The U.K.’s National Cyber Security Centre (NCSC), Canada’s Communications Security Establishment (CSE), and the National Security Agency (NSA) of the U.S. stated that a cyber espionage group “APT29,” which is linked to Russian intelligence services, is trying to steal information and intellectual property related to the testing and development of Coronavirus vaccines.
In a joint advisory, the agencies stated that the APT29 group, also known as “the Dukes” or “Cozy Bear,” targeted several organizations that are working on COVID-19 vaccine development in Canada, the U.S., and the U.K. The group is using its custom malware known as WellMess and WellMail and other techniques to target government entities, diplomats, think-tanks, health care providers, and companies under the energy sector.
“The group frequently uses publicly available exploits to conduct widespread scanning and exploitation against vulnerable systems, likely in an effort to obtain authentication credentials to allow further access. This broad targeting potentially gives the group access to a large number of systems globally, many of which are unlikely to be of immediate intelligence value. The group may maintain a store of stolen credentials in order to access these systems in the event that they become more relevant to their requirements in the future,” the advisory said.

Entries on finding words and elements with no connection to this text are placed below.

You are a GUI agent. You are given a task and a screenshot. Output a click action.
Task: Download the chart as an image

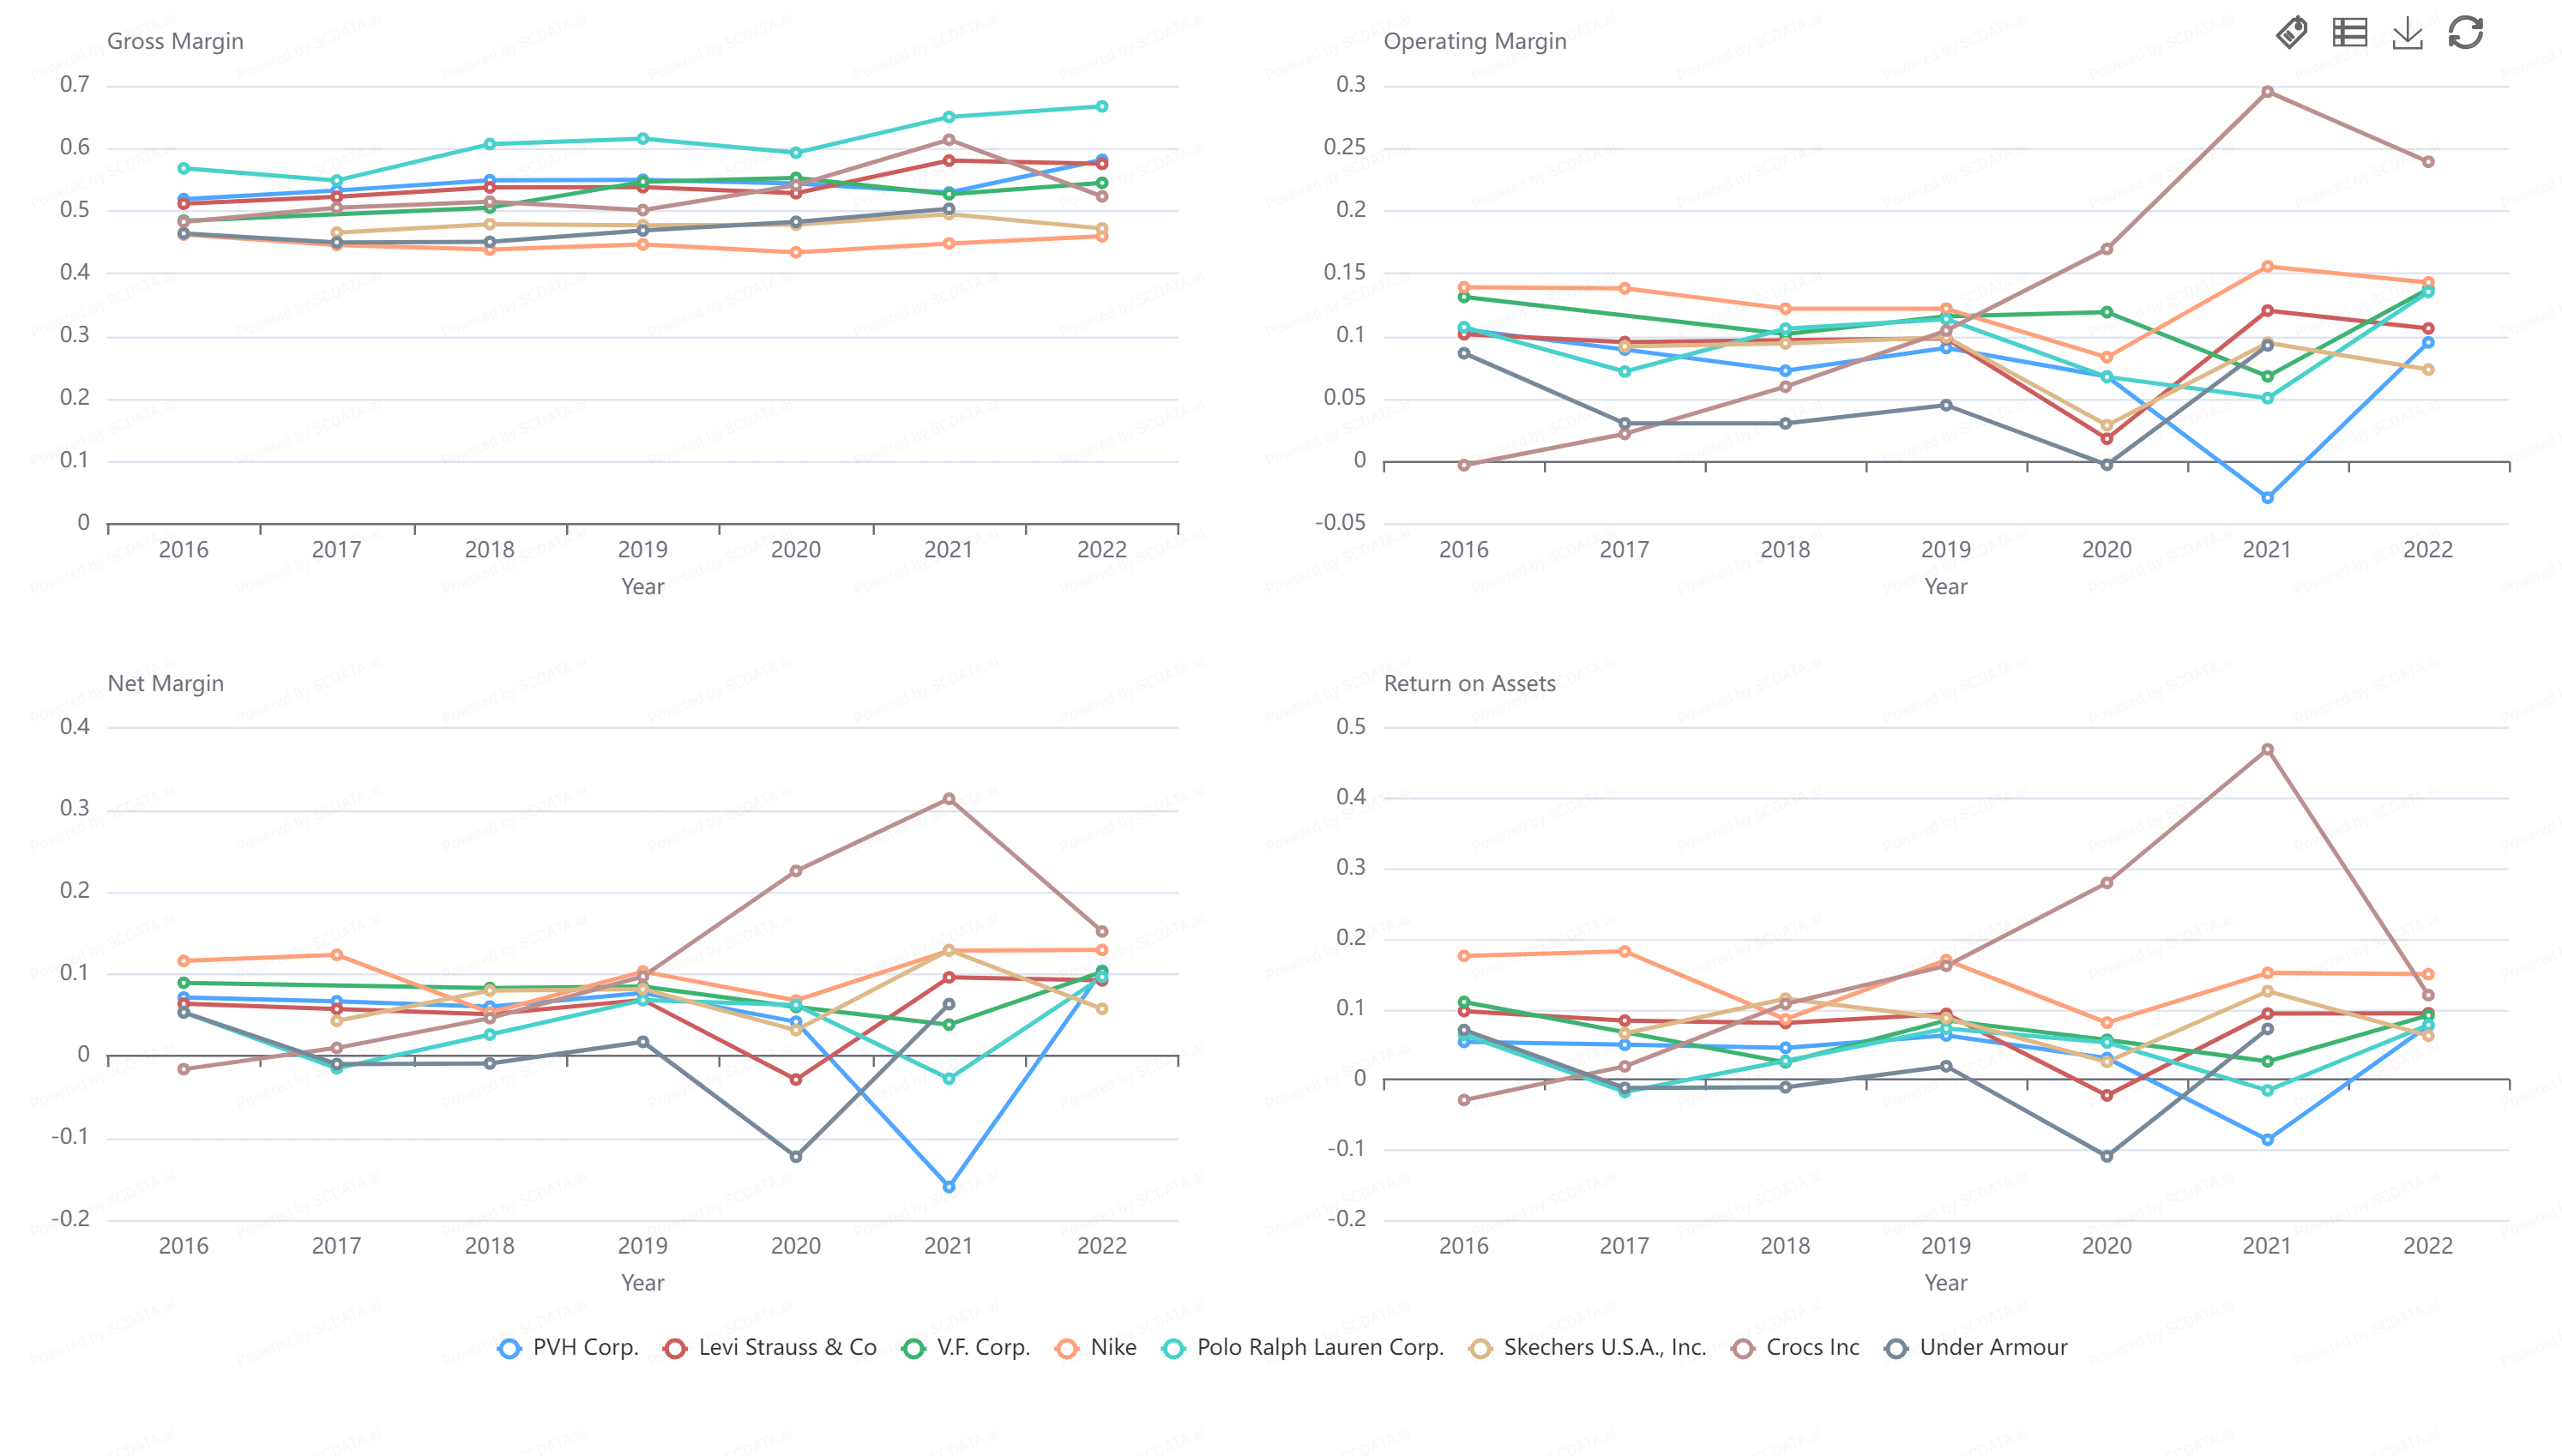[2407, 33]
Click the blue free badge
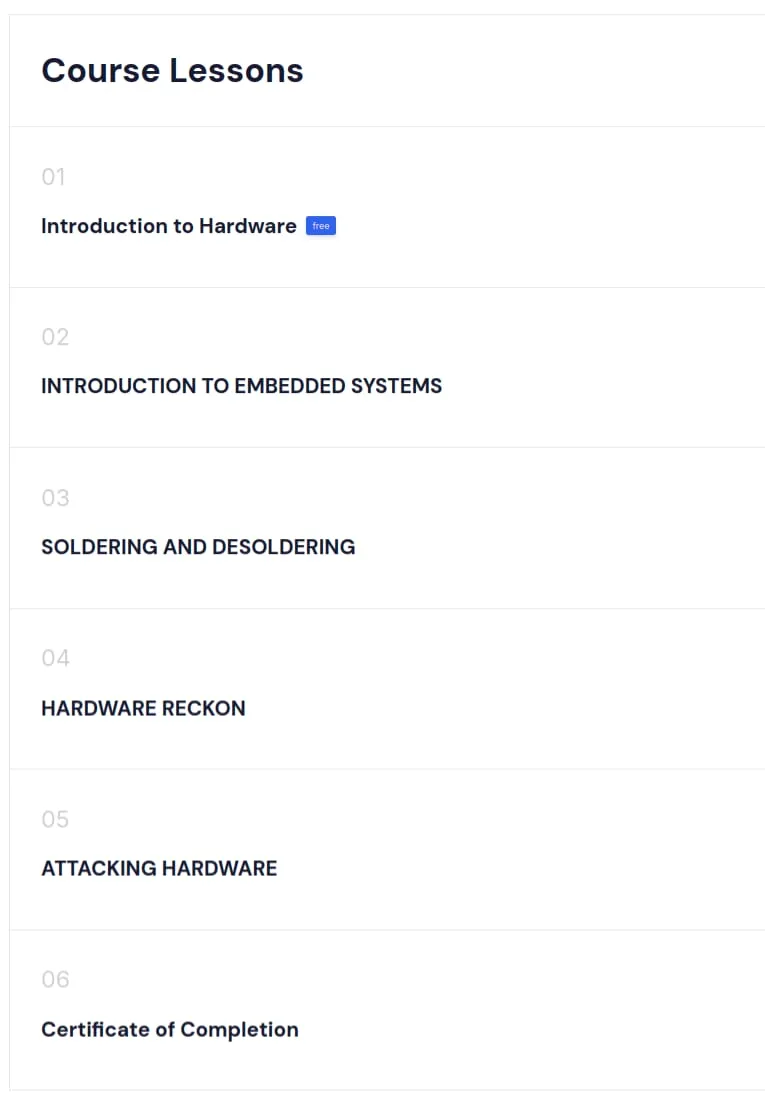This screenshot has width=765, height=1096. point(321,226)
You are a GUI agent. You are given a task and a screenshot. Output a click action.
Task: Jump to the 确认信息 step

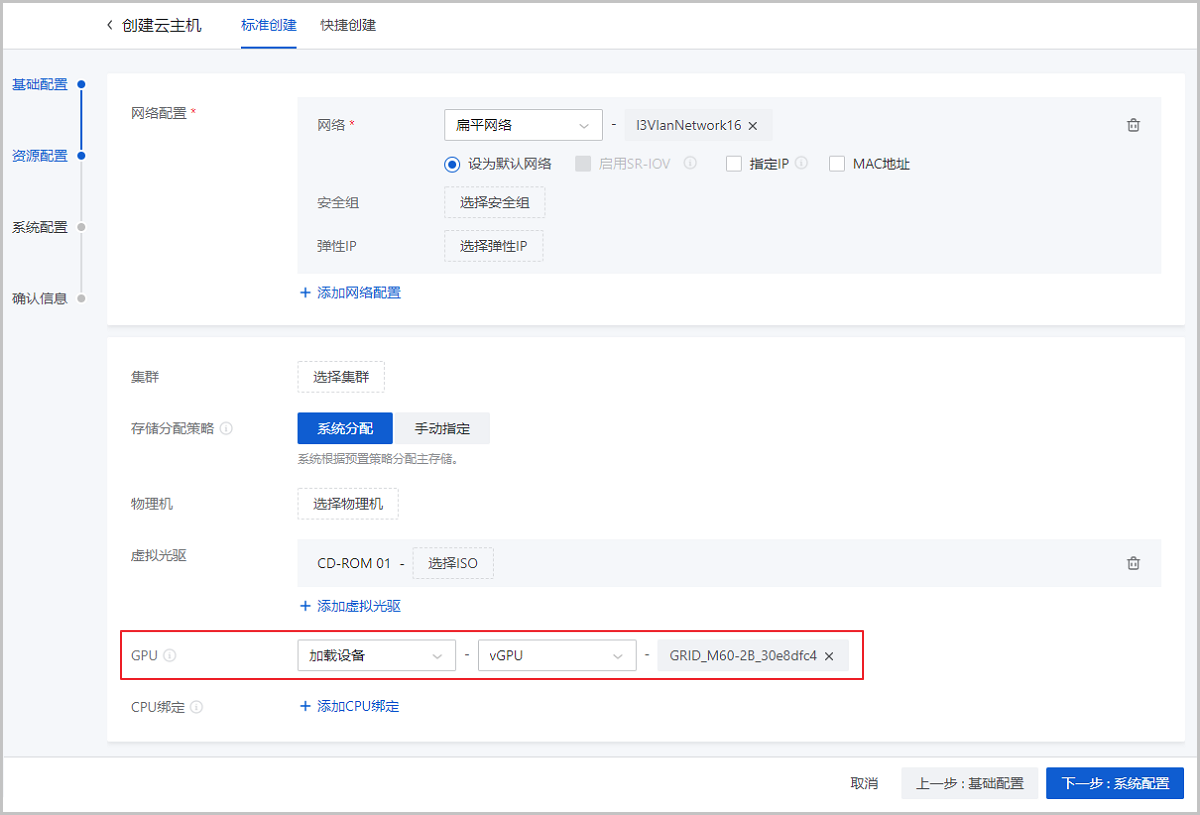point(41,298)
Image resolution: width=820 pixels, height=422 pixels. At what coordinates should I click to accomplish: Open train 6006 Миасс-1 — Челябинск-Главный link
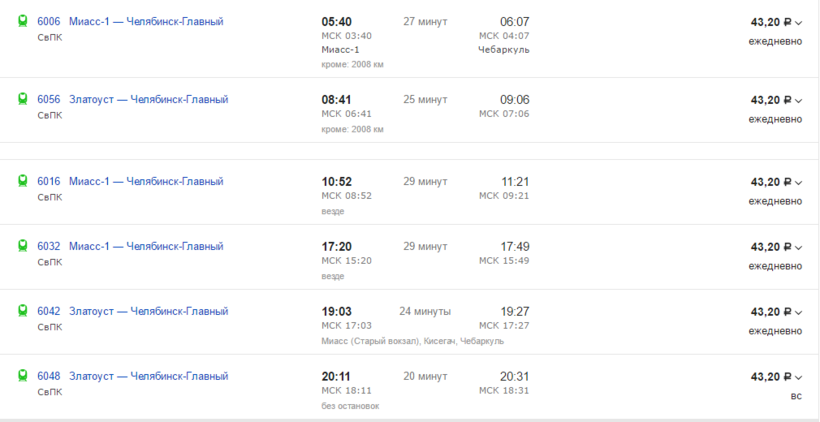(x=130, y=21)
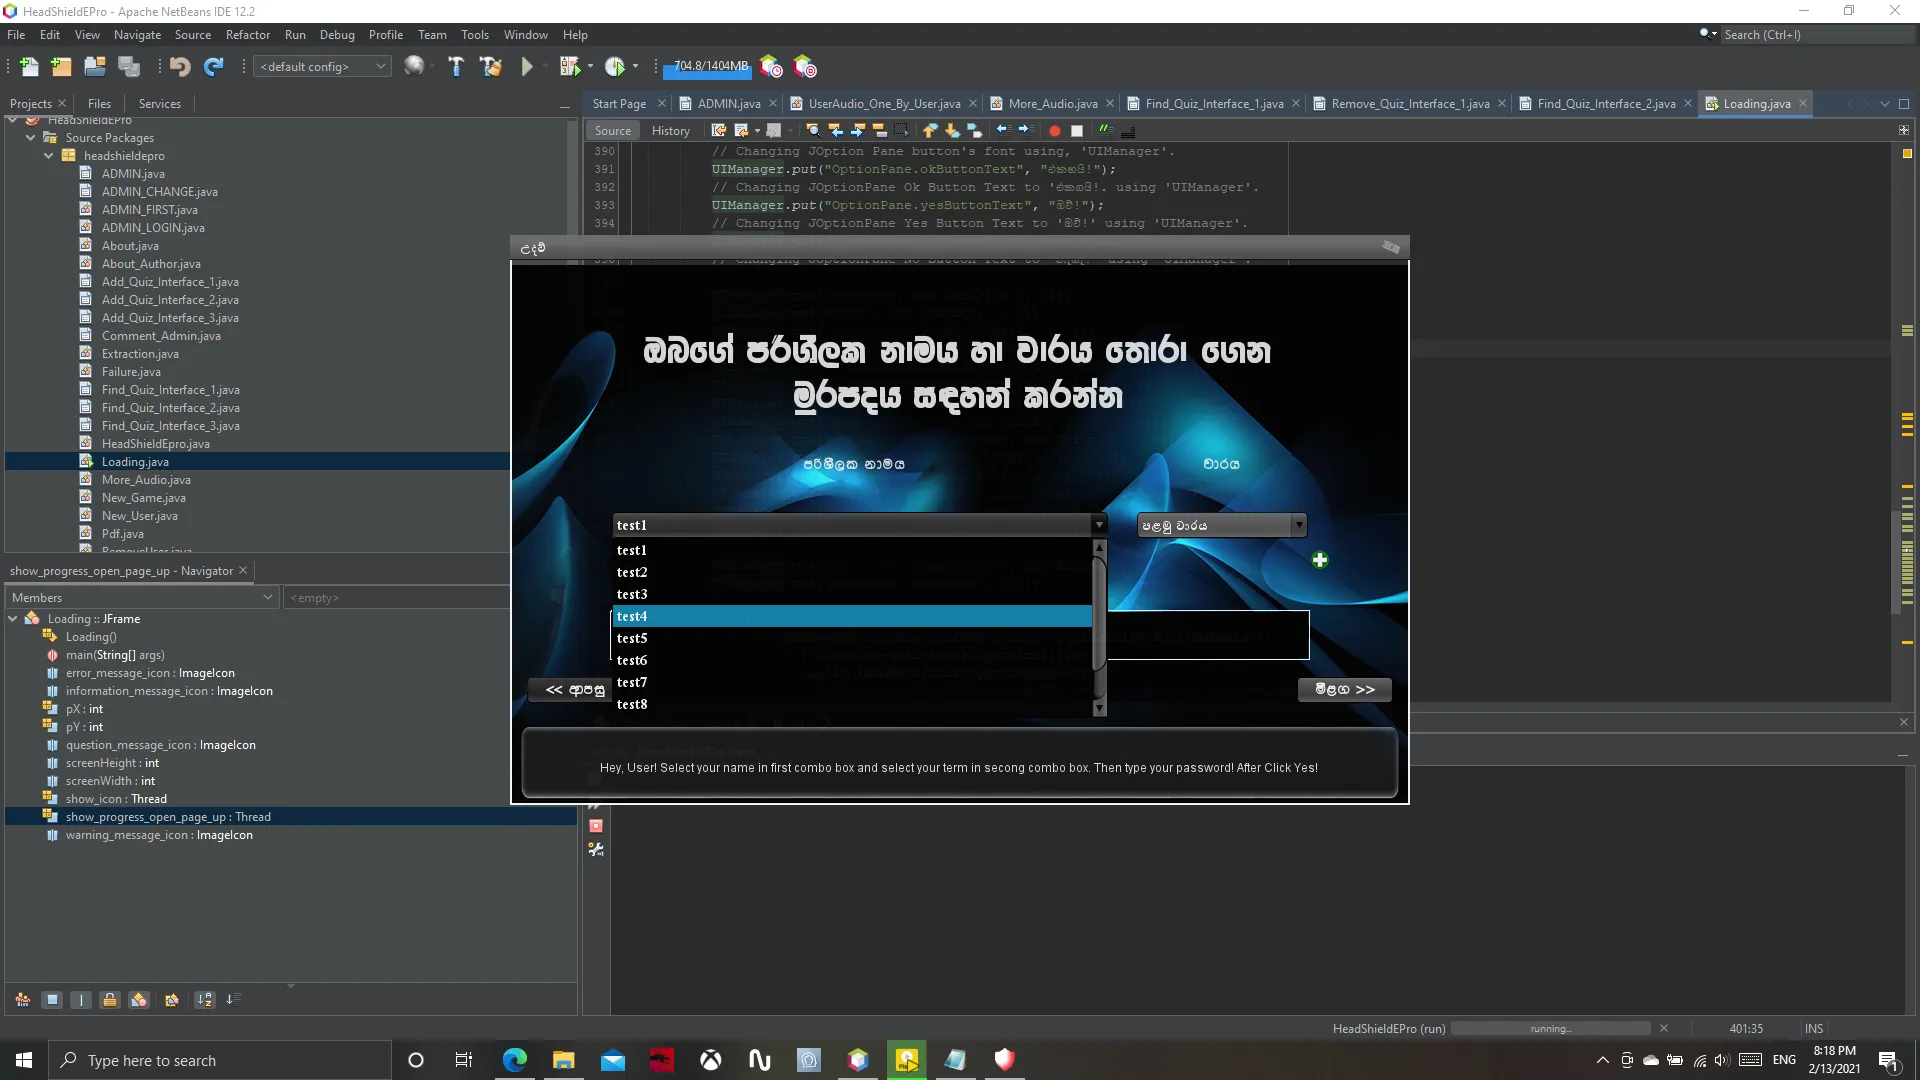Toggle Show Non-Public Members lock filter
This screenshot has height=1080, width=1920.
click(110, 999)
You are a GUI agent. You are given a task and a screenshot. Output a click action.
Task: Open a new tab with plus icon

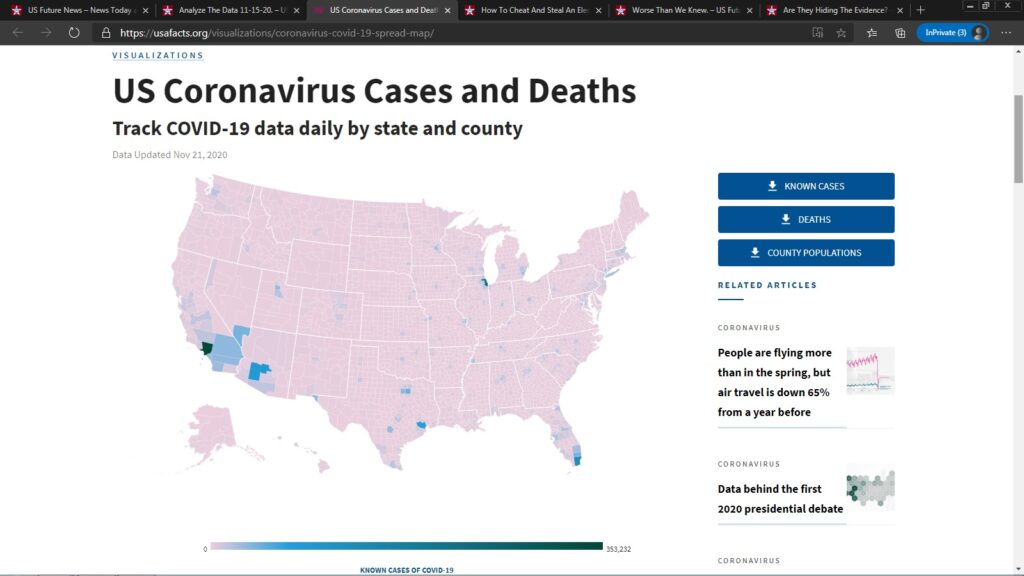(921, 10)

The advisory also highlighted that the APT29 group continues to attack COVID-19 vaccine research and development centers for their financial or intellectual gains. The agencies strongly recommended organizations to use robust security measures to defend against cyberthreats.
NCSC and CISA Advisory on COVID-19 Threats
Recently, cybersecurity officials from the NCSC, the U.S. Department of Homeland Security (DHS), and the Cybersecurity and Infrastructure Agency (CISA) stated that cybercriminals and advanced persistent threat (APT) groups are targeting individuals and organizations with a variety of ransomware and malware attacks, thereby exploiting the COVID-19 outbreak for their personal gain. The security agencies have released a joint advisory describing the growing number of attackers and other malicious groups in the U.K. and the U.S. The NCSC and CISA stated that they are working with law enforcement and industry experts to prevent COVID-19 related cyber activities. It is said that the NCSC and the CISA have observed hackers scanning for vulnerabilities in remote working tools and exploited the increased use of video conferencing software.